What to produce
Wherever the word "Click" occurs in the listing below, copy that whole line.

Given entries
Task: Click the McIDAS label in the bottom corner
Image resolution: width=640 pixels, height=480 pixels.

--

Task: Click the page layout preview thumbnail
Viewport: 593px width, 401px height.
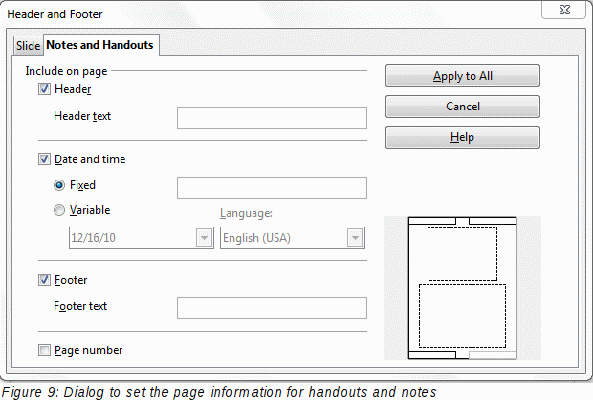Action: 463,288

The completed task
Task: Click the McIDAS label in the bottom corner
Task: Click the page layout preview thumbnail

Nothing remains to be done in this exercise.